7.根据权利要求1或2任一项所述的利用RNA干扰机制的分子传感器，其中所述合成引导RNA含有与所述报告基因的启动子或转录起始位点的一段序列互补的序列，以使得所述sgRNA可以将所述核酸酶缺陷型CRISPR-Cas9蛋白引导至所述报告基因的启动子或转录起始位点的位置。

8.根据权利要求1或2任一项所述的利用RNA干扰机制的分子传感器，其中所述报告基因为红色荧光蛋白(RFP)或绿色荧光蛋白(GFP)基因。

9.根据权利要求1或2任一项所述的利用RNA干扰机制的分子传感器，其中所述报告基因为内源基因。
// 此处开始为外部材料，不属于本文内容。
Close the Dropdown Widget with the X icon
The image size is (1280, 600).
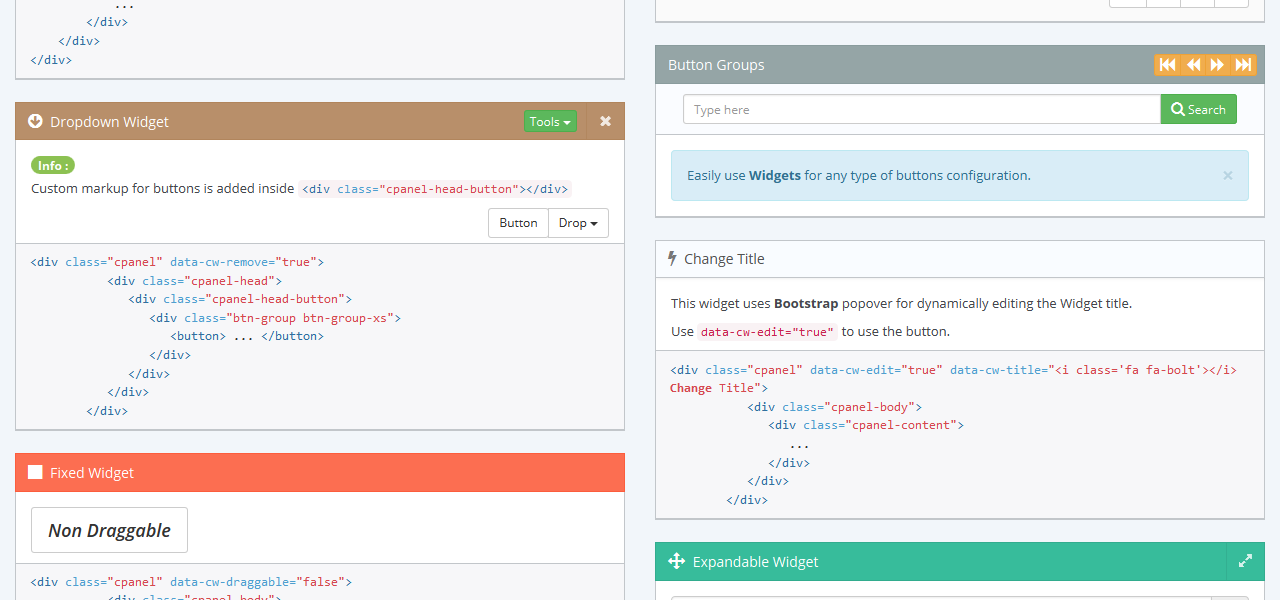tap(605, 121)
10.一种检测细胞内目标miRNA或siRNA的表达活性的方法，所述方法包括以下步骤：

(1)根据待检测的miRNA或siRNA的序列与所使用的报告基因，构建前体合成引导RNA，所述前体合成引导RNA含有与目标miRNA或siRNA完全互补的序列以及合成引导RNA的序列；

(2)将步骤(1)中构建的前体合成引导RNA和核酸酶缺陷型CRISPR-Cas9蛋白引入待测细胞中，如果需要的话，将报告基因也引入待测细胞中；

(3)检测所述报告基因的表达，以确定待测细胞中待检测miRNA或siRNA的表达活性。